Recently, the National Labor Relations Board (NLRB) issued a Notice of Proposed Rulemaking which is intended to roll back a controversial 2015 decision that loosened the board’s test for determining whether businesses like franchisors and franchisees are joint employers under the National Labor Relations Act.
The proposed rule states that entities will be considered joint employers “only if the two employers share or codetermine the employee’s essential terms and conditions of employment, such as hiring, firing, discipline, supervision, and direction.” The Board will only find a business jointly employs another company’s workers if it has “direct and immediate” control over these “essential terms and conditions,” rather than “limited and routine” control.

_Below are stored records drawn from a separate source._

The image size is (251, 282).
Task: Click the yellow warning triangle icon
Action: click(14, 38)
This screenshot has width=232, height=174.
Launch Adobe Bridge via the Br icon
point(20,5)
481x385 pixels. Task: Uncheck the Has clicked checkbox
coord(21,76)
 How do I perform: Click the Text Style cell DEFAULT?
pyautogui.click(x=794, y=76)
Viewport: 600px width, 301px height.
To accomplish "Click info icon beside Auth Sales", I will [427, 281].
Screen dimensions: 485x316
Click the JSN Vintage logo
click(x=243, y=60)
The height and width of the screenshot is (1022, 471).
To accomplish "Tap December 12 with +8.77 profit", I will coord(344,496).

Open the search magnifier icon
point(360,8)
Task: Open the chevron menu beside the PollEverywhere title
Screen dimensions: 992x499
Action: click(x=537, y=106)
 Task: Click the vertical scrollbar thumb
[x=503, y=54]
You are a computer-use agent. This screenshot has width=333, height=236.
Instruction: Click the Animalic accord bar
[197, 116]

This rule would overturn a test previously established in the NLRB’s 2015 Browning-Ferris Industries of California, Inc. decision which broadened the scope of joint employment to situations where a company only has to have “indirect” control over another company’s workers. In doing so, the NLRB overturned decades of precedent previously requiring “direct and immediate control.”

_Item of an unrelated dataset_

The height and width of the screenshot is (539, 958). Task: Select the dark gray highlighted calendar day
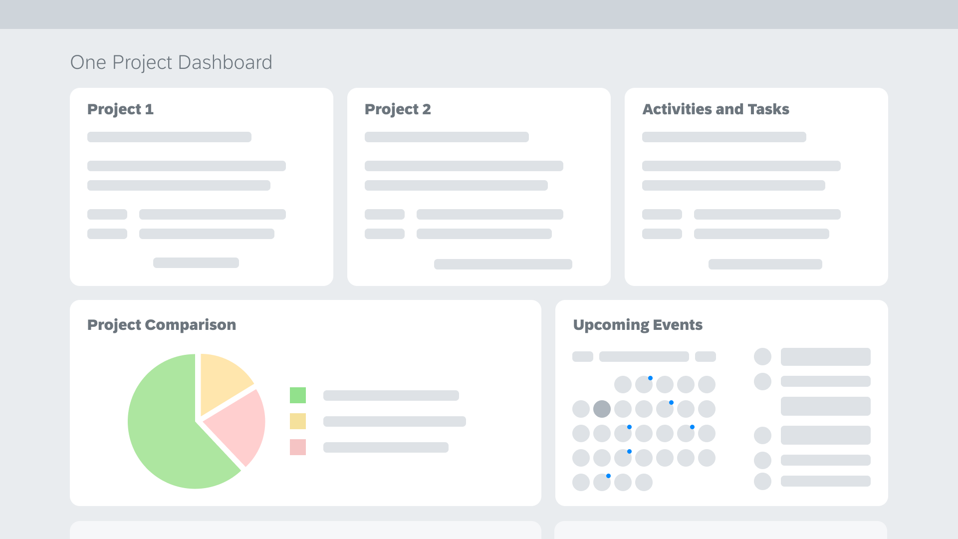pos(602,409)
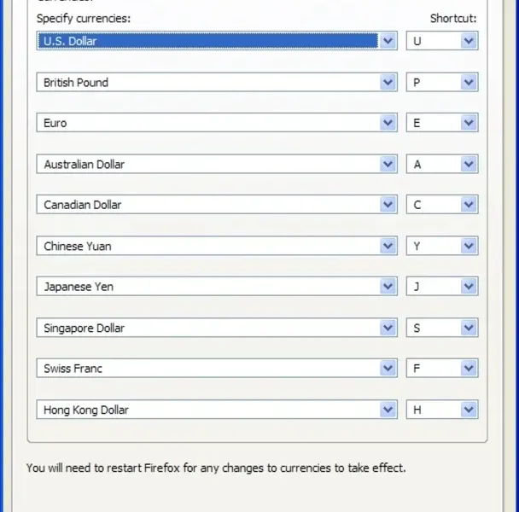Open the Euro currency dropdown arrow
The width and height of the screenshot is (519, 512).
388,123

With the Browning-Ferris standard, the focus was not on whether a presumed joint employer actually exercised sufficient control over terms and conditions of employment, only if they could exercise said control. This raised much concern in the franchise industry.
In December 2017, the NLRB’s Republican majority overturned the Browning-Ferris decision in a case involving Hy-Brand Industrial Contractors Ltd. and returned the joint employer standard to “direct and immediate control.” However, this ruling was then overturned just months later when ethics officials ruled that one of the NLRB members should have recused himself because his participation in Hy-Brand violated a bar on board members deciding “particular matters” they or their prior law firms worked on. Accordingly, the Browning-Ferris decision was reinstated.

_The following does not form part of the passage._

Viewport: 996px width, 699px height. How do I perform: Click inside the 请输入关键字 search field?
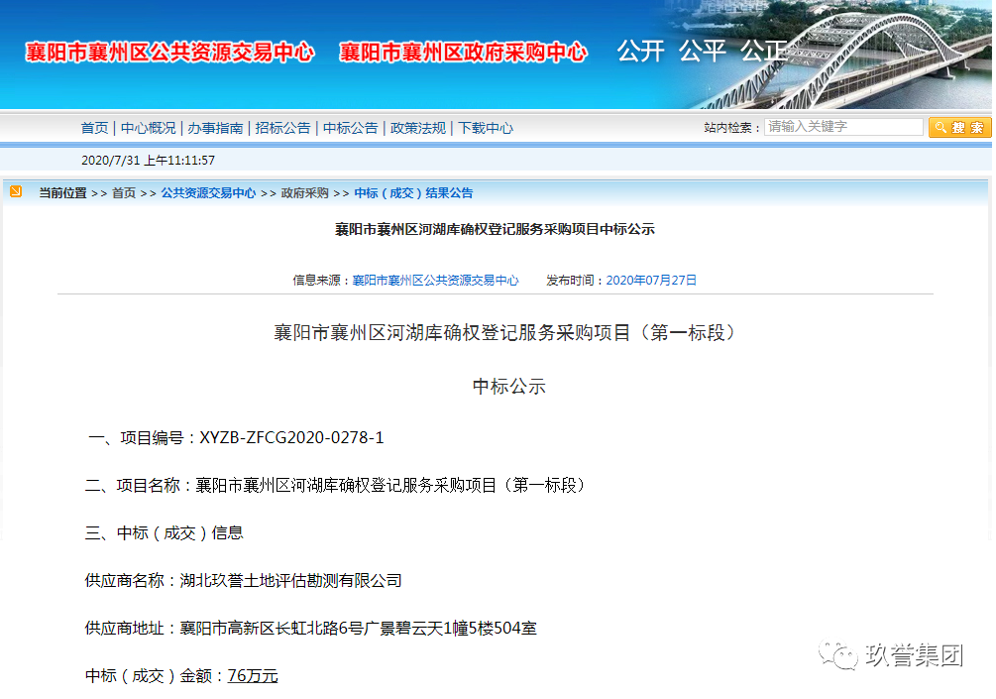(x=842, y=126)
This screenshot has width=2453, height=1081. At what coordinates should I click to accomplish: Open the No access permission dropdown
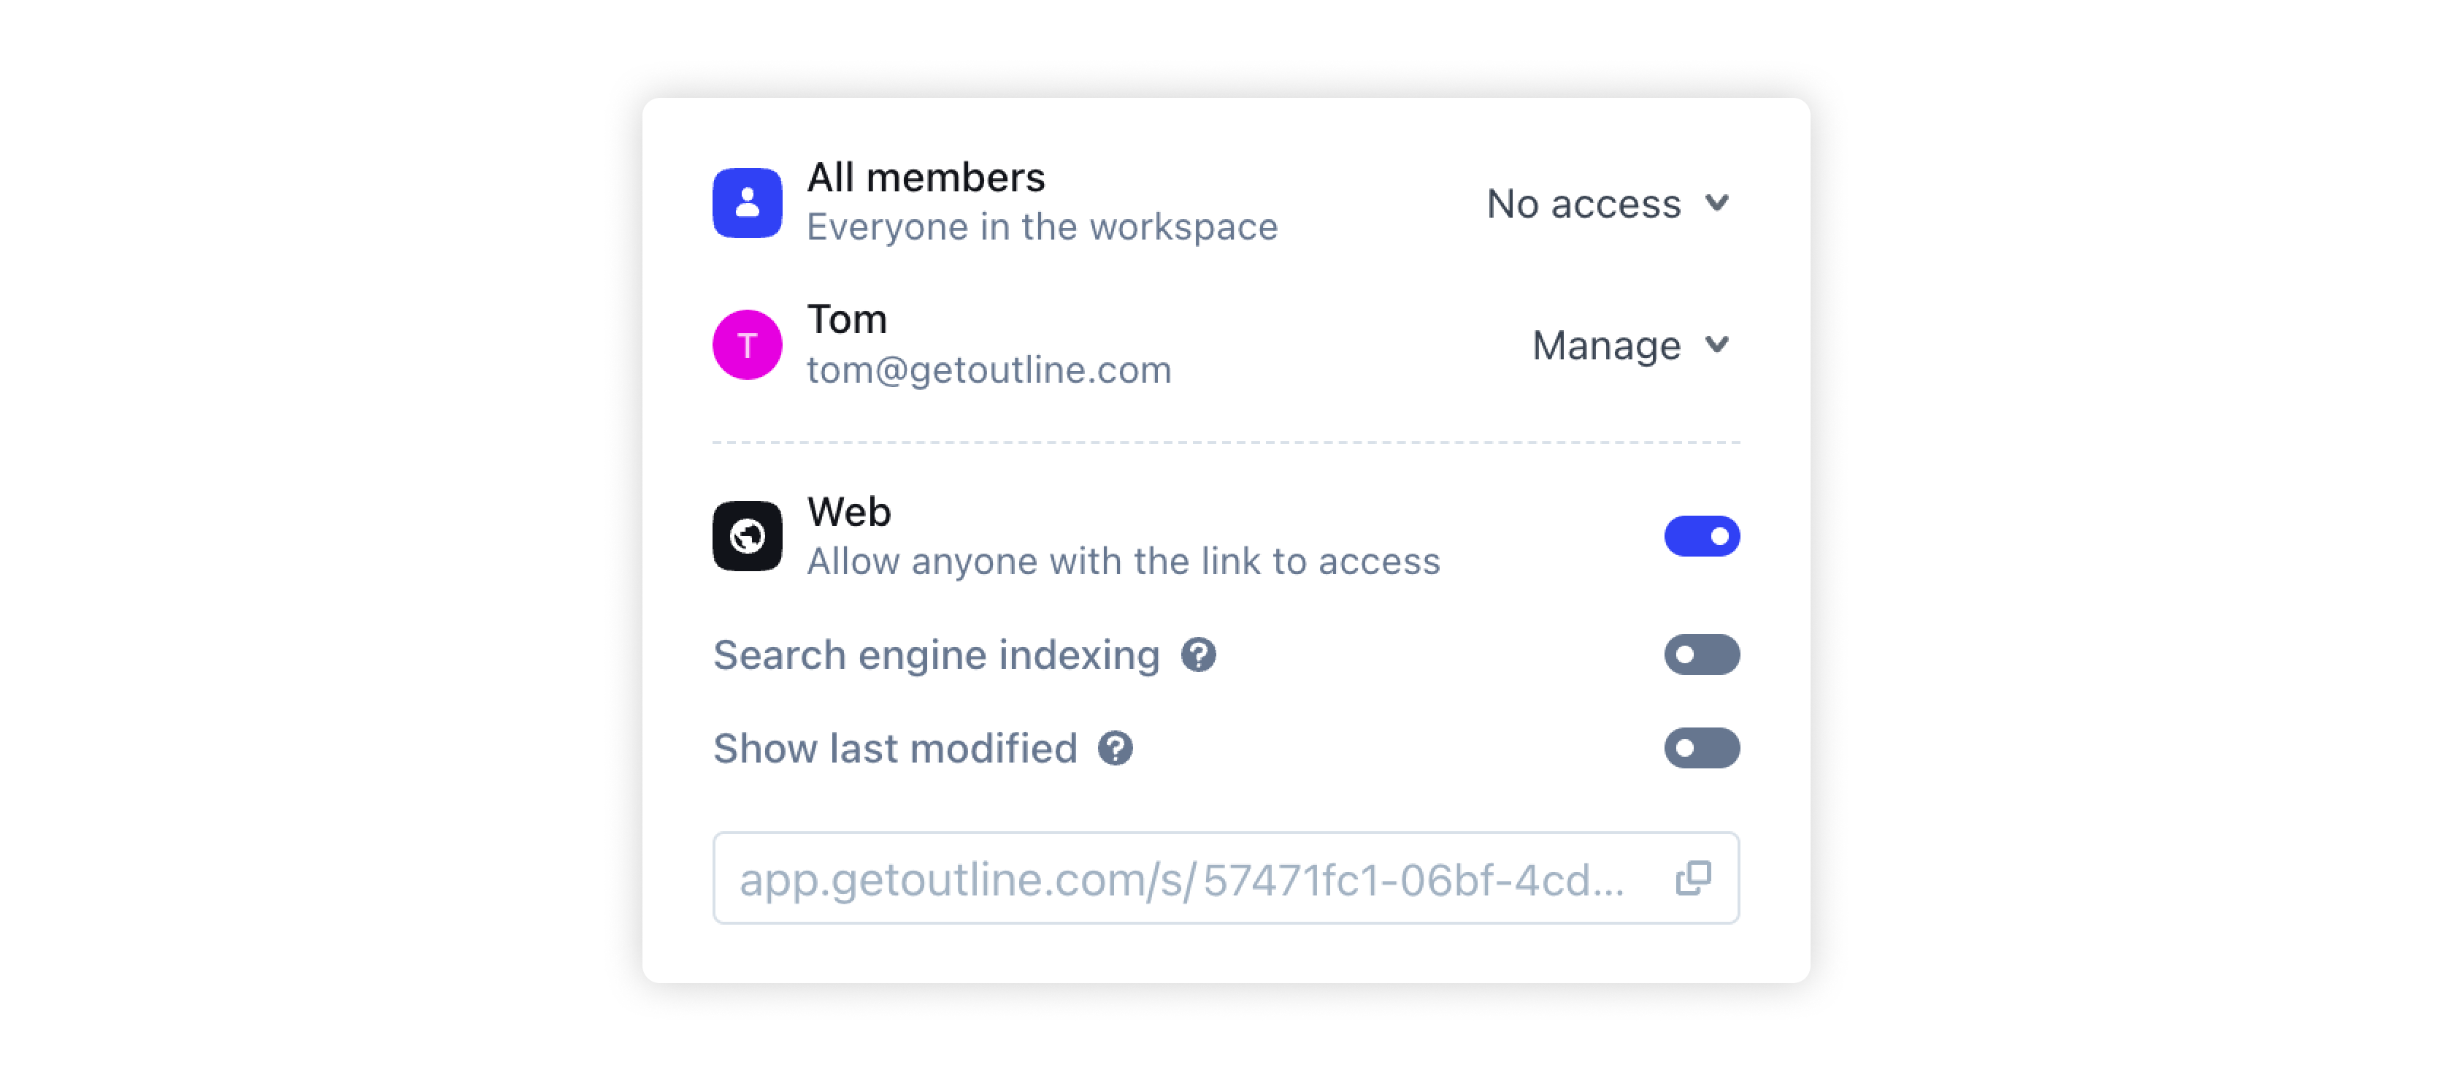(x=1605, y=204)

With this new Notice of Proposed Rulemaking, the NLRB is attempting to provide clarity on the joint employer standard and return it to the original precedent pre-Browning-Ferris. The federal rulemaking process does require regulators to respond to the substance of every comment they receive, which will most likely be a daunting task given the existing controversy. However, it is a welcome sign of movement into a move favorable direction for those in the franchise industry.
Anyone wishing to provide comments on the proposed rule must submit their comments so that they are received by November 13, 2018.